■ **Goal**
Rewrite the lines below, replacing "icon" with "symbol" and leaving everything else unchanged. Omit the pictures from your answer.

■ **Task material**
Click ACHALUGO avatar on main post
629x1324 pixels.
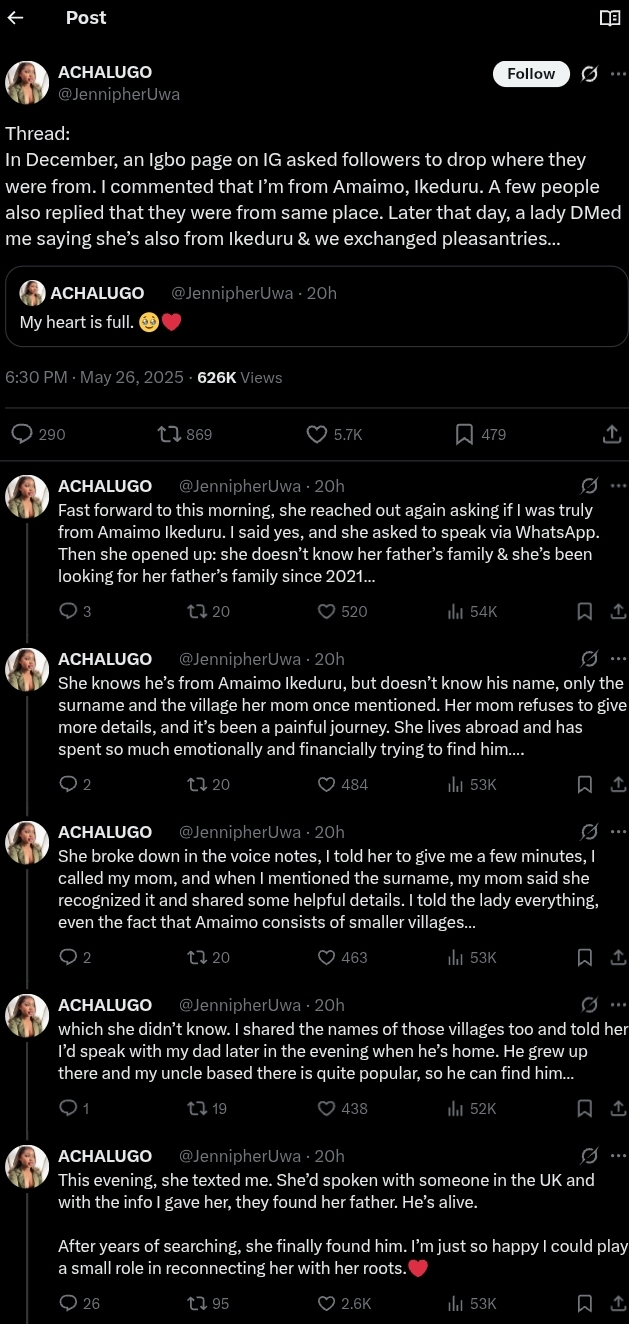point(27,83)
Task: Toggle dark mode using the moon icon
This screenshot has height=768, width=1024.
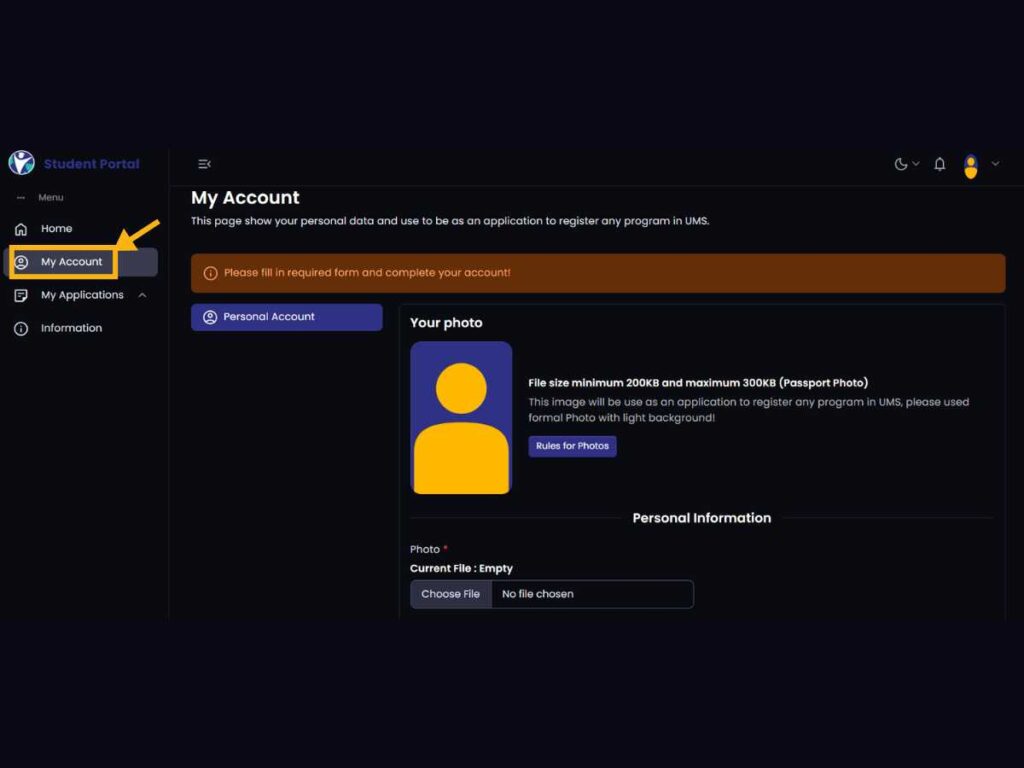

■ **Response for this exercise**
Click ACHALUGO avatar on main post
629x1324 pixels.
point(27,83)
Task: Toggle dark mode using the moon symbol
This screenshot has height=768, width=1024.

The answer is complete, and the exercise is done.